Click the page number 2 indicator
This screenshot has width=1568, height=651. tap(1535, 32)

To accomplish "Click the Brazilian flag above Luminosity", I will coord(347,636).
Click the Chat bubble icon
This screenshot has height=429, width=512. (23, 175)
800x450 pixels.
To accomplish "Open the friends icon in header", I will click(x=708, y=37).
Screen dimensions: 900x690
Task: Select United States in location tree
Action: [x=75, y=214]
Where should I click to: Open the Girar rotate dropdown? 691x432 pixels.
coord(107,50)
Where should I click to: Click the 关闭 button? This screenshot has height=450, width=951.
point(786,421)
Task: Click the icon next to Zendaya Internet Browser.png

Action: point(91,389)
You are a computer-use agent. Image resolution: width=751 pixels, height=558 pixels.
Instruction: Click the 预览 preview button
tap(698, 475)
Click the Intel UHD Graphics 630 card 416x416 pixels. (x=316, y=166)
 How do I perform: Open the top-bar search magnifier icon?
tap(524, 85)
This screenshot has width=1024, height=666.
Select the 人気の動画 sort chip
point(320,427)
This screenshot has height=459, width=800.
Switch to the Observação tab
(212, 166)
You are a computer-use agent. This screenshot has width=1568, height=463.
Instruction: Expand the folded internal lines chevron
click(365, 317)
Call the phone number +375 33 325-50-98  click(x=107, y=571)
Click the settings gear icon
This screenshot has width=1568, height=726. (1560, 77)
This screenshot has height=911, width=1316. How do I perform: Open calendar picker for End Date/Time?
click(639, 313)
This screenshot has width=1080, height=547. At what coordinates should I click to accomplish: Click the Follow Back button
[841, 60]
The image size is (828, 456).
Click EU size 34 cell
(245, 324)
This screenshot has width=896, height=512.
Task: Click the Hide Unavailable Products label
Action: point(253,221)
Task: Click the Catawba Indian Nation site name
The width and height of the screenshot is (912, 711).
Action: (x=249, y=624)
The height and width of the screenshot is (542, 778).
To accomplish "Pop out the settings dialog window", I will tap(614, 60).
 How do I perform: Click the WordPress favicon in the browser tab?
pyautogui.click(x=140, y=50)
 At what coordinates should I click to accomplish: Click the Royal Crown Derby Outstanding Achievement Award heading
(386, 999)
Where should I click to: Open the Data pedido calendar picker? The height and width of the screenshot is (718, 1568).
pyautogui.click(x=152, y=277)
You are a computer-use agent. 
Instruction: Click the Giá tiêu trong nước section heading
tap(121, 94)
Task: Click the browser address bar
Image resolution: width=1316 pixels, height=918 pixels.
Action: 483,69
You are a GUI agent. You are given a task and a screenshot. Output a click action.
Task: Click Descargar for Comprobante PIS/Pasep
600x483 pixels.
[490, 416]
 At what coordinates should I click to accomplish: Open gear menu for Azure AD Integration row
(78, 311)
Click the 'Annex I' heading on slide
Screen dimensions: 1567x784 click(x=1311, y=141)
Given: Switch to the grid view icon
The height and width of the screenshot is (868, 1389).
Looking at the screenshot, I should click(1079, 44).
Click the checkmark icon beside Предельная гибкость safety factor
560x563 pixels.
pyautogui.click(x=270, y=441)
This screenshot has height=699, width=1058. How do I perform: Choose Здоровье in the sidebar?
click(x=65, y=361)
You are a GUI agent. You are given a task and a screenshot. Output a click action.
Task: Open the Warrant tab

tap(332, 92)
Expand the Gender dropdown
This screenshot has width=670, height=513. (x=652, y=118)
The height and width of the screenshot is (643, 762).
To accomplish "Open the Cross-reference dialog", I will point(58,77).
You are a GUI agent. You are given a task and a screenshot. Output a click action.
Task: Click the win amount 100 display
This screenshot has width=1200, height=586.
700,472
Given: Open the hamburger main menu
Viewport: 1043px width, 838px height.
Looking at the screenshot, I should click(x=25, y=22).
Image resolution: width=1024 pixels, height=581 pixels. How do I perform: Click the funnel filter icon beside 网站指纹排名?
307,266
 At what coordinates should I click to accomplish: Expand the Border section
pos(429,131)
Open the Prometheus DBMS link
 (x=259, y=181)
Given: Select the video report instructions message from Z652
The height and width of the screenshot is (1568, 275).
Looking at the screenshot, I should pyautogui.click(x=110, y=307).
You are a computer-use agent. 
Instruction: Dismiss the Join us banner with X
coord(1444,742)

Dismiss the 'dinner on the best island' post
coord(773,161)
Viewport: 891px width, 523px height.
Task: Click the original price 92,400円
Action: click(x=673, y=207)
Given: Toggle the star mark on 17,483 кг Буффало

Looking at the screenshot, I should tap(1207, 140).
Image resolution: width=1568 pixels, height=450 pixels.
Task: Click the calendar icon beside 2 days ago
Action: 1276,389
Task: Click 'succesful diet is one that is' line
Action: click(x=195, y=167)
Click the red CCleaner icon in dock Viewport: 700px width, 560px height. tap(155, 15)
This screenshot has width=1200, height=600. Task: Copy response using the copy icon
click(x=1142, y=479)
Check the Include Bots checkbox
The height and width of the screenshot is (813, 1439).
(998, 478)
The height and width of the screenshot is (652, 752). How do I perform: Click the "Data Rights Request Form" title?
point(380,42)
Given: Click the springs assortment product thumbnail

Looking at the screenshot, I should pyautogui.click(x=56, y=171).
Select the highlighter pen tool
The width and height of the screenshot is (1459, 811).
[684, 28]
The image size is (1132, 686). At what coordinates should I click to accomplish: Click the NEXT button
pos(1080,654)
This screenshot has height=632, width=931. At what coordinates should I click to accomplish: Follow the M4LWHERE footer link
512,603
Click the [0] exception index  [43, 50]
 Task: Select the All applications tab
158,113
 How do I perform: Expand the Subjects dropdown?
□ □ □
* **Task item**
Tally up how many lines in the records contain the string "dialog". Answer with that figure only.

* **Result for this exercise**
2